On here, of course, I'm just a mum like everyone else .

chipmonkey · 04/01/2009 01:24

Don't say "just a Mum" Being a Mum is the most important job you will ever do!

stitch · 04/01/2009 01:26

formula
but i'd try pretty damn harde to get some milk out my jugs first.

stitch · 04/01/2009 01:29

grendle that must have been so scary for you.....#

when ds2 was in hospital aged just under five months, he had a tubeinserted, and i expressed milk, so he had that. it was a horrible electric pump, and i felt a righ tcow.but i didnt want him to have formula.
but, if it was achoice between formula, and someone elses breastmilk, i would choose formula. but i am funny like that.

backalleysally · 04/01/2009 15:44

Hunkermunker- I dont know why I wouldnt use donated milk for a healthy term baby.....I suppose it's because its someone elses bodily fluids. Yes I know its screened, pasturised etc. And I wouldnt hesitate at my baby having blood. It's not rational I know it's just how I feel.
Also the subject of giving IV fluids over formula. I know that one of the reasons that formula is pushed by medics over IV fluids is because the IV cannula is a site for possible infection because of the vein being open etc etc.

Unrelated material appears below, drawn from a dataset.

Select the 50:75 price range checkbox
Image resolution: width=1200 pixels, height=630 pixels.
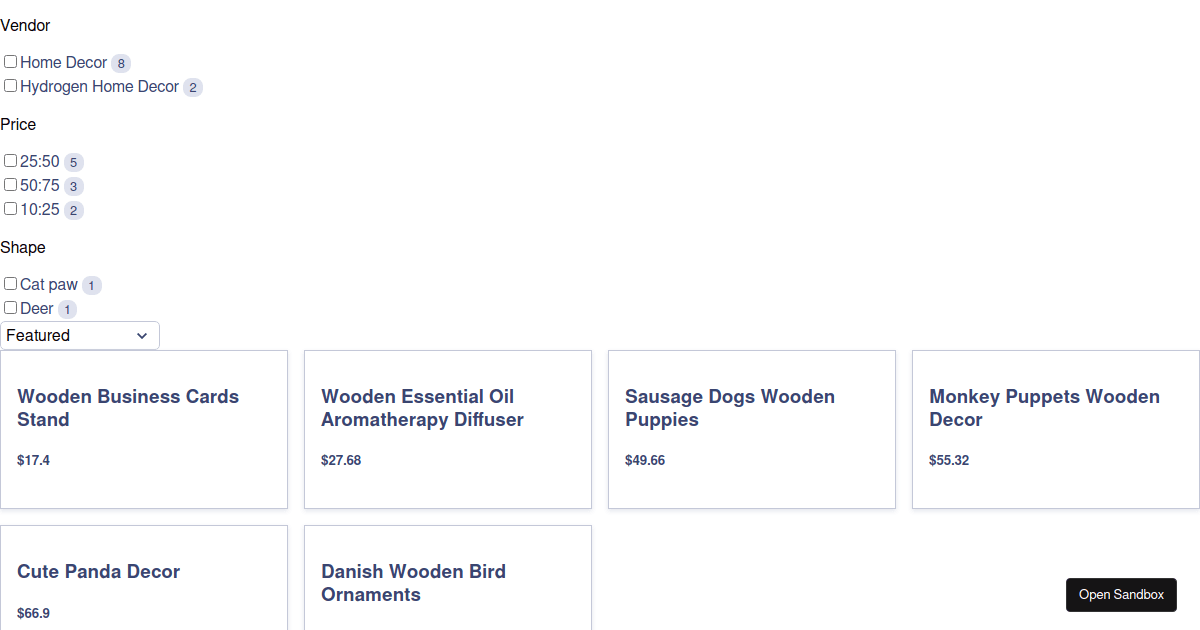coord(11,185)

InTheDollshouse · 04/01/2009 18:13

After DS was born I kept thinking, what if something happens to me and he can't have my milk and I haven't expressed any/enough? (What is it about the post-natal period that makes you have those scary thoughts?) I asked DH what he would do and he got a deer-caught-in-headlights look on his face and said "try to get milk from a milk bank?" and I had to explain that milk banks are for prem babies. I told him the names of a couple of friends who are breastfeeding and told him he should ask them if they'd be prepared to nurse DS (only if it was a temporary situation obv). I think he thought I was a bit nuts.

I am planning to donate milk myself to a milk bank. DS is only just 6 weeks so I haven't started expressing yet.